WIDEO dotyczące iPhone'a 11 ponownie pokazuje telefon Apple

iPhone 11 pojawia się w rzekomym praktycznym filmie, który powinien z góry pokazać nam, jak będzie wyglądał telefon, który Apple chce wypuścić klientom.

iPhone 11 pojawia się w czymś, co wydaje się być praktycznym filmem wideo z telefonem lub klonem bardzo przypominającym smartfon, który Apple przygotowuje do udostępnienia klientom na całym świecie. Mówimy o bardzo krótkim klipie wideo nakręconym w Chinach przez osobę, która ma na stole iPhone'a 2G, wprowadzonego na rynek w 2007 roku przez Apple, ale wracając do iPhone'a 11, telefon w klipie wydaje się całkiem realny.
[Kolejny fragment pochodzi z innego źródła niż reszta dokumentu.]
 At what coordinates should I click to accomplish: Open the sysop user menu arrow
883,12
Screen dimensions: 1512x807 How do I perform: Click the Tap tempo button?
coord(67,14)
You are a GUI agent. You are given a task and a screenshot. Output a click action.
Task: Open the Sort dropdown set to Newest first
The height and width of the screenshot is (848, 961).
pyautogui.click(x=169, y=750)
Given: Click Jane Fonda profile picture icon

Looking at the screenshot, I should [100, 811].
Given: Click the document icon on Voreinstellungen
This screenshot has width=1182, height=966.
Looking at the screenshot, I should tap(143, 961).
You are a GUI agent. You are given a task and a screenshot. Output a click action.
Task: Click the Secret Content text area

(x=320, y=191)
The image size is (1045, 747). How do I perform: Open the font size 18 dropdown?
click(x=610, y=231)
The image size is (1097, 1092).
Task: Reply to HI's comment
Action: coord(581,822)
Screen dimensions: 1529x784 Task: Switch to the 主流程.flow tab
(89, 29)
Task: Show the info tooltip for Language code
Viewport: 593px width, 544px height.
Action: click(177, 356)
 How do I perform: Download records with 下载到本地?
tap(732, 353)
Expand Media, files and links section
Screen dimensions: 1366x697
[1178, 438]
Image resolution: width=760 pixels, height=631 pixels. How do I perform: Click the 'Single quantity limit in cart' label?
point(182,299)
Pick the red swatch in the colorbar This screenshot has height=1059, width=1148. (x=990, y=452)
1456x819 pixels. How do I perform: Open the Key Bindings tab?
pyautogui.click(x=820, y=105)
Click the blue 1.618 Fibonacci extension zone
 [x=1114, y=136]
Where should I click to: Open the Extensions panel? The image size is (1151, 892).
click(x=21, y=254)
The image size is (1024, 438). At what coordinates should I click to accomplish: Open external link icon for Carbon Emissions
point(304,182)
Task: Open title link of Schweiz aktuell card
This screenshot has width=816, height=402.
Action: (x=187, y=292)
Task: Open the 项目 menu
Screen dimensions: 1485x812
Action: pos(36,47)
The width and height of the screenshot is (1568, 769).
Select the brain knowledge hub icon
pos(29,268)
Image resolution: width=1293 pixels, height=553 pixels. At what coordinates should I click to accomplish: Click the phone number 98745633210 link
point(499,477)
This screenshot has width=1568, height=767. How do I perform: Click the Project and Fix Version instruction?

iPhone 11 z tego klipu wideo wydaje się, że ma dość dziwne aparaty, bardzo podobne do tych, które zwykle widujemy w klonach telefonów Apple, a nie w urządzeniach faktycznie wystawionych na sprzedaż. Oczywiście wszystko można też wiązać z perspektywą, z której kręcony jest teledysk, czy zmianami w iPhonie 11, które mogą sprawić, że nowe aparaty będą wyróżniać się nieco bardziej od tego, co mamy obecnie.

WIDEO dotyczące iPhone'a 11 ponownie pokazuje telefon Apple

iPhone 11 przednia część jest również prezentowana i jest włączona, sam model wydaje się być modelem Apple, a dzieje się tak, ponieważ, o ile wiem, nie ma klonów, które miałyby dostępną funkcję dotknij, aby obudzić. Z drugiej strony moglibyśmy mówić o nowym klonie stworzonym specjalnie po to, aby jak najlepiej skopiować iPhone'a 11, a jeśli tak się stanie, możemy wyraźniej zobaczyć, jak telefon będzie wyglądał w ostatecznej wersji, gotowej do wydania.

iPhone 11 powinien zostać zaprezentowany przez Apple'a 10 września, a przynajmniej tak powiedział nam iOS 13 z rewelacją z ostatnich tygodni, z premierą 20 września. Nawet jeśli niewielu wierzy, że takie są plany Apple dotyczące iPhone'a 11, rzeczywistość jest taka, że ​​na pewno tak się stanie, ponieważ Amerykanie chcą w tamtych czasach wypuścić na rynek swój telefon stacjonarny.

iPhone 11 będzie miało wiele zmian po stronie oprogramowania i sprzętu, ale jeśli chodzi o projekt, zobaczymy tylko te brzydkie nowe aparaty i niestety nic więcej z nich.